__Texto fornecido__
-=-=-=-=-

Entretanto, a vontade de desenvolver uma pesquisa séria fez com que eu buscasse (sozinho) o material necessário para conhecer e aprofundar - não o bastante, reconheço - o estudo das questões que envolvem os sistemas processuais penais, que, conforme adverteGilberto Thums (em excelente dissertação de mestrado orientada pelo Salo) ao alertar para a crise de paradigmas que o Direito, como ciência social, está a sofrer, "são abordados pela dogmática 'enlatada' de forma singela, sem preocupação com os elementos que lhe conferem os reais contornos" (Sistemas Processuais Penais - Tempo, Tecnologia, Dromologia e Garantismo. Rio de Janeiro: Lumen Juris, 2006, p. xix).

Devo dizer que não foi nada fácil. Por aqui não há vida além deMirabete, Tourinho, Capez e Nucci. Seguem dizendo, com todo o entusiasmo, que temos um sistema acusatório - quando não insistem no curioso sistema misto - e que, ainda assim, o juiz deve a todo o momento buscar a verdade real. Portanto, remei contra a maré e, num exercício de premonição, até consigo imaginar as perguntas que serão feitas pela banca examinadora no mês de Dezembro...

Nesta caminhada, com o auxílio da ilustre Internet, pude libertar-me das imensas limitações do modelo (falido) de ensino universitário, cujo objetivo é ter mais aprovados que o concorrente no exame da OAB, e partir para uma pesquisa (minimamente) densa. O primeiro passo foi a leitura do vol. I do "Direito Processual Penal e sua Conformidade Constitucional" (Lumen Juris) do Aury Lopes Jr., que, sem exagero, fez-me apaixonar pela temática que pretendi abordar. Em seguida, para abreviar este (desnecessário) "desabafo", de olho nos livros e artigos citados pelo Aury, passei a ler praticamente tudo o que escreveram Geraldo Prado, Alexandre Morais da Rosa, Fauzi Hassan Choukr, Salo de Carvalho, Amilton Bueno de Carvalho, entre muitos outros.

A inspiração primordial, no entanto, talvez decorra dos fabulosos artigos e livros organizados por Jacinto Nelson de Miranda Coutinho, cujo conteúdo me influenciou e continua me influenciando bastante.

Mas, agora voltando ao título deste post, nos últimos três ou quatro meses, tive a oportunidade de ler três dissertações de mestrado absurdamente inquietantes de mestres pela PUC do Rio Grande do Sul. Não se trata, obviamente, de nenhum elogio barato ou coisa do tipo, mas tão-só de reconhecimento da excelência do ensino desta instituição. E, por morar a milhas e milhas de distãncia de Porto Alegre, também não quero com este post dar uma de "puxa-saco" da instituição, pois, infelizmente, dificilmente lá poderei estar um dia.

-=-=-=-=-

__Instrução a__
Selecione cada linha da listagem em que aparece a palavra "line".
Este texto não tem relação alguma com a listagem.

__Dados da listagem__
-=-=-=-=-

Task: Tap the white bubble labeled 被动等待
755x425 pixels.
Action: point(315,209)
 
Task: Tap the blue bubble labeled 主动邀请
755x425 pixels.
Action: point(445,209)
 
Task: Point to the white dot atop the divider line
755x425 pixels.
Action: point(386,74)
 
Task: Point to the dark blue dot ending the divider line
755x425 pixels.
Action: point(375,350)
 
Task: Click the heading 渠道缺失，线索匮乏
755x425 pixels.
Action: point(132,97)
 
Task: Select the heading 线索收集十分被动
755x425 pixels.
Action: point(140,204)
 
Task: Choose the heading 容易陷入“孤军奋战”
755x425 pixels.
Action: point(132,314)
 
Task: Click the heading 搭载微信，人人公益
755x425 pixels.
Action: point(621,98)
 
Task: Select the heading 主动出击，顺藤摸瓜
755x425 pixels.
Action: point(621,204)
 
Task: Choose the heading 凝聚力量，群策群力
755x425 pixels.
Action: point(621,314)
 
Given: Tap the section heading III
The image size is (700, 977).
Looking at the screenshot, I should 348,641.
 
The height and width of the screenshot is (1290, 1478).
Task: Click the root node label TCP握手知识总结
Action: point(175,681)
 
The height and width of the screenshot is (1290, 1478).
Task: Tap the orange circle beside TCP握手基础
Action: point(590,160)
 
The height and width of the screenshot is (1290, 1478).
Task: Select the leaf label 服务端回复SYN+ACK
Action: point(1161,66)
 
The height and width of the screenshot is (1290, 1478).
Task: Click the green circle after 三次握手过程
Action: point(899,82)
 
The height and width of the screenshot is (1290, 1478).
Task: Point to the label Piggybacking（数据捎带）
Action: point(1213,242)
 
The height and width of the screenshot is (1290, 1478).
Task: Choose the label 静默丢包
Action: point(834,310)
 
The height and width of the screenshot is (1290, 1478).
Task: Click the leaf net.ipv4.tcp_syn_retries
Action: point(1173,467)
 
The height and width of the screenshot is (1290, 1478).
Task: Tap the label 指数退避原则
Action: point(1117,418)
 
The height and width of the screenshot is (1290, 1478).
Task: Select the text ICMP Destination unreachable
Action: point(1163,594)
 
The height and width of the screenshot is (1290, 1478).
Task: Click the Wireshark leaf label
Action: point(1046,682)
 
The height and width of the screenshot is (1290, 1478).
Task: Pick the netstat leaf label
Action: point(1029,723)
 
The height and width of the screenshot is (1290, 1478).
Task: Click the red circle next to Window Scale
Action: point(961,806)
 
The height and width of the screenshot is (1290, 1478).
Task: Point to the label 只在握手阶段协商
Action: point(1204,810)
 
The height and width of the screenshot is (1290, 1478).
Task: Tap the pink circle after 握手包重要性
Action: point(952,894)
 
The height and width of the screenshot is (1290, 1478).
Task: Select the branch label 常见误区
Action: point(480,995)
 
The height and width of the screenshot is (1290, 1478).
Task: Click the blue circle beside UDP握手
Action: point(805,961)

-=-=-=-=-

__Instrução b__
Repita, sem alterar nada, o trecho do texto fornecido que começa pelas palavras "A inspiração primordial, no" e termina em "me influenciando bastante.".

__Resultado final a__
Task: Point to the white dot atop the divider line
Task: Point to the dark blue dot ending the divider line

__Resultado final b__
A inspiração primordial, no entanto, talvez decorra dos fabulosos artigos e livros organizados por Jacinto Nelson de Miranda Coutinho, cujo conteúdo me influenciou e continua me influenciando bastante.